Hintergrund: In der geburtshilflichen Praxis wird schwangeren Frauen in vielen verschiedenen klinischen Situationen zusätzlicher Sauerstoff verabreicht. Trotz der anerkannten Anwendungen der mütterlichen Hyperoxygenierung sind die Auswirkungen der Hyperoxie auf die mütterlichen hämodynamischen Indizes nicht untersucht worden. Infolgedessen gibt es in der Literatur nur wenige Daten über die physiologischen Veränderungen des mütterlichen Kreislaufs als Reaktion auf die zusätzliche Sauerstoffzufuhr.

Zielsetzung: Die hämodynamischen Wirkungen der Sauerstofftherapie werden zu wenig beachtet, und die Auswirkungen der Hyperoxygenierung auf die mütterliche Hämodynamik sind derzeit unbekannt. Unter Verwendung der nicht-invasiven Überwachung des Herzzeitvolumens mittels transthorakaler Bioreaktanz untersuchten wir die Auswirkungen einer kurzen Hyperoxygenierung auf den Herzindex, den systemischen Gefäßwiderstand, den Blutdruck, das Schlagvolumen und die Herzfrequenz bei schwangeren Müttern während des dritten Trimesters im Vergleich zu den Auswirkungen, die bei einer nicht schwangeren Population beobachtet wurden, die im gleichen Zeitraum der Hyperoxygenierung ausgesetzt war.

Studienaufbau: Die hämodynamische Überwachung erfolgte kontinuierlich über einen Zeitraum von 30 Minuten mittels nichtinvasiver Überwachung des Herzzeitvolumens. Die Hyperoxygenierung (O2 100% v/v Inhalationsgas) wurde mit einer Rate von 12 L/min über eine partielle Maske ohne Rückatmung für 10 Minuten durchgeführt. Herzindex, systemischer Gefäßwiderstand, Schlagvolumen, Herzfrequenz und Blutdruck wurden vor der Hyperoxygenierung, nach Abschluss der Hyperoxygenierung und 10 Minuten nach Beendigung der Hyperoxygenierung aufgezeichnet. Anhand einer Zwei-Wege-Varianzanalyse mit wiederholten Messungen wurden die Veränderungen der hämodynamischen Indizes im Laufe der Zeit und die Unterschiede zwischen den beiden Gruppen bewertet.

Ergebnisse: Sechsundvierzig schwangere und 20 nicht schwangere Frauen mit einem mittleren Alter von 33 Jahren (Interquartilsbereich, 26-38 Jahre) bzw. 32 Jahren (Interquartilsbereich, 28-37 Jahre) wurden prospektiv rekrutiert (P=.82). Das mediane Schwangerschaftsalter betrug 35 Wochen (33-37 Wochen). In der schwangeren Gruppe kam es während des Zeitraums der Hyperoxygenierung zu einem Abfall des Herzindexes (P=.009), verbunden mit einem Anstieg des systemischen Gefäßwiderstandes, der sich 10 Minuten nach Beendigung der Hyperoxygenierung nicht mehr erholte (P=.02). Die Herzfrequenz verringerte sich nach der Hyperoxygenierungs-Exposition und kehrte 10 Minuten nach Beendigung der Therapie zum Ausgangswert zurück. Es gab eine Abnahme des Schlagvolumens während des Expositionszeitraums, ohne dass sich der systolische oder diastolische Blutdruck veränderte. In der Gruppe der Nicht-Schwangeren gab es keine signifikante Veränderung des Herzindexes, des systemischen Gefäßwiderstandes, des Schlagvolumens, der Herzfrequenz oder des systolischen oder diastolischen Blutdrucks im Verlauf der Hyperoxygenierungs-Exposition.

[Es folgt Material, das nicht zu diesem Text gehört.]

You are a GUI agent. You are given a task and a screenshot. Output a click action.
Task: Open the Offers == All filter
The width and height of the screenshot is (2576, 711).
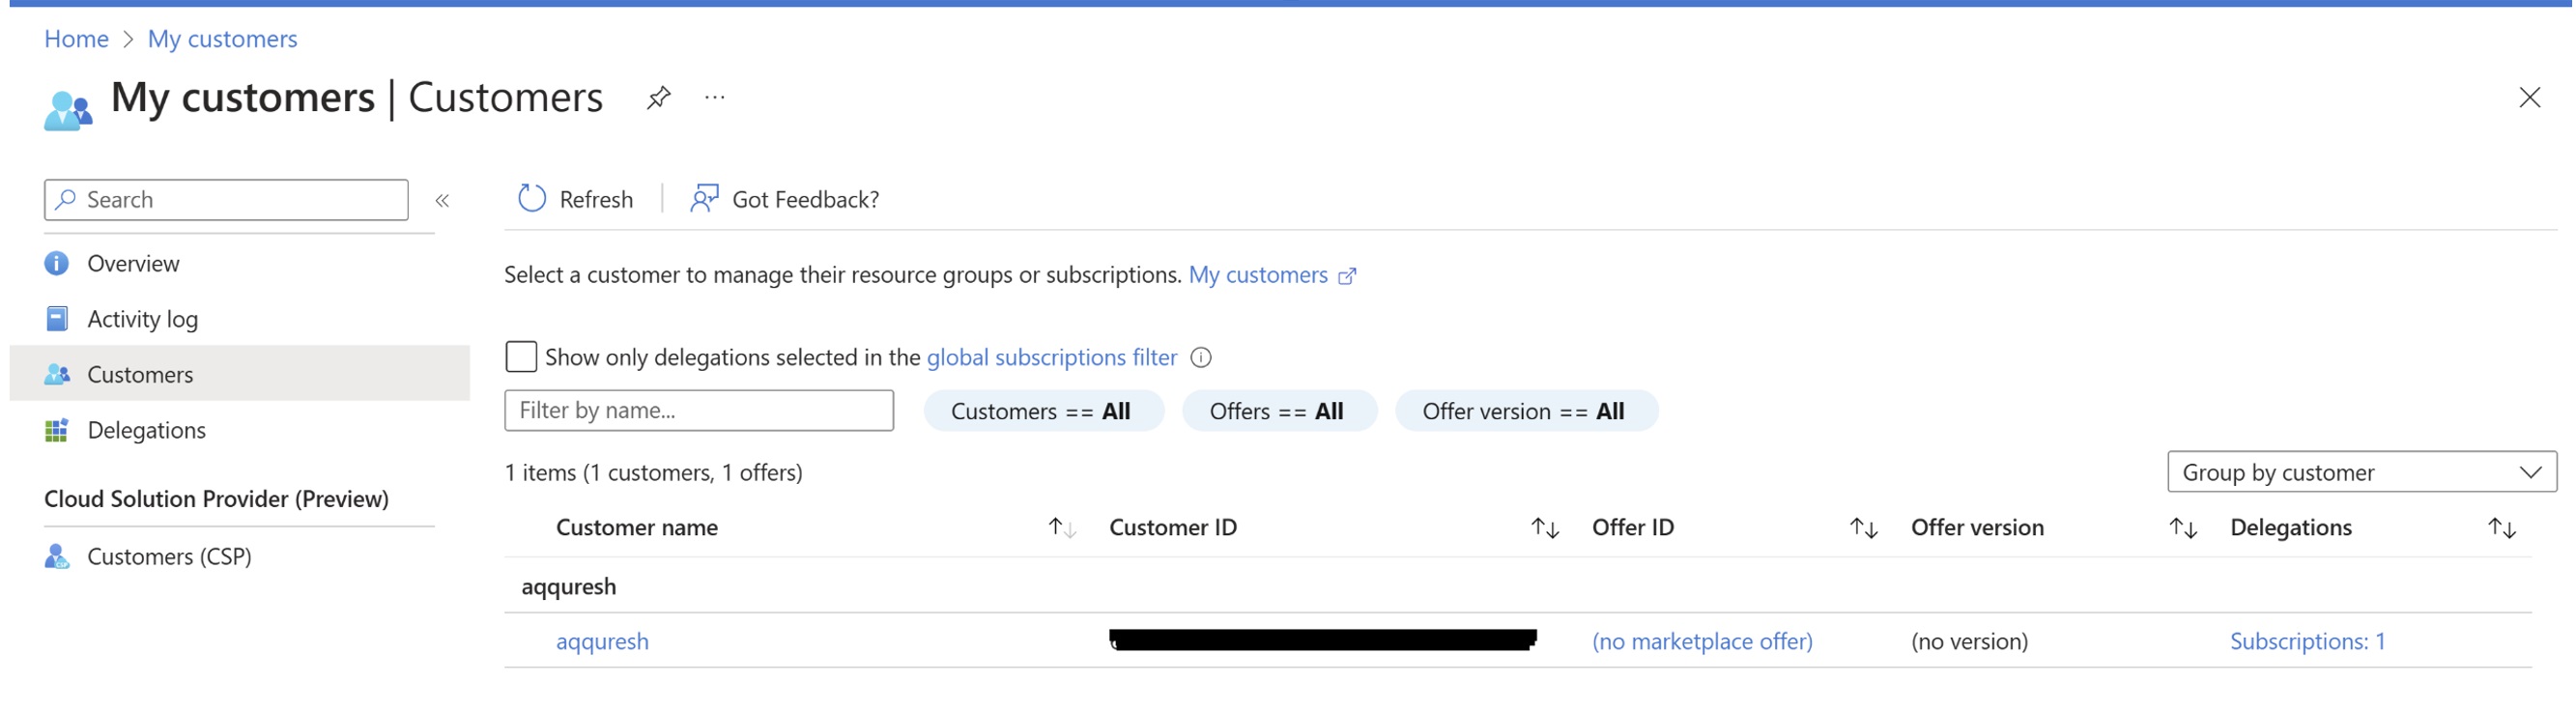[x=1277, y=411]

Schlussfolgerung: Die Hyperoxygenierung während des dritten Trimesters ist mit einem Abfall des mütterlichen Herzindexes und einem Anstieg des systemischen Gefäßwiderstandes verbunden, ohne dass 10 Minuten nach Beendigung der Hyperoxygenierung die Ausgangswerte wieder erreicht werden. Die hämodynamischen Veränderungen, die in dieser Studie als Reaktion auf eine Hyperoxygenierungstherapie während der Schwangerschaft beobachtet wurden, könnten jeder beabsichtigten Erhöhung der Sauerstoffzufuhr entgegenwirken. Die beobachteten mütterlichen Auswirkungen der Hyperoxygenierung erfordern eine Neubewertung der Rolle der Hyperoxygenierungsbehandlung bei nicht-hypoxämischen schwangeren Patientinnen.